# Exercise brief
Of the entries below, restate word for word only the section that runs from the line with "Click the class search input field" to the line with "Given: Open Run and Debug view", counting both ends.

# Data provided
*****

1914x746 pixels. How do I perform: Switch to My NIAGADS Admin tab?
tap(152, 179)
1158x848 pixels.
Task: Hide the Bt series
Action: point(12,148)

*****

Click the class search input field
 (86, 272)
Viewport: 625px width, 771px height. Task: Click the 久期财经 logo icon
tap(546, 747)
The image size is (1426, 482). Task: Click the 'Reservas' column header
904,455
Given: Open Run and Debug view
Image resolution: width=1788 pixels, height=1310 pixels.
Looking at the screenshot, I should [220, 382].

*****

# Output of the task
Click the class search input field
 (86, 272)
Viewport: 625px width, 771px height. Task: Click the 久期财经 logo icon
tap(546, 747)
The image size is (1426, 482). Task: Click the 'Reservas' column header
904,455
Given: Open Run and Debug view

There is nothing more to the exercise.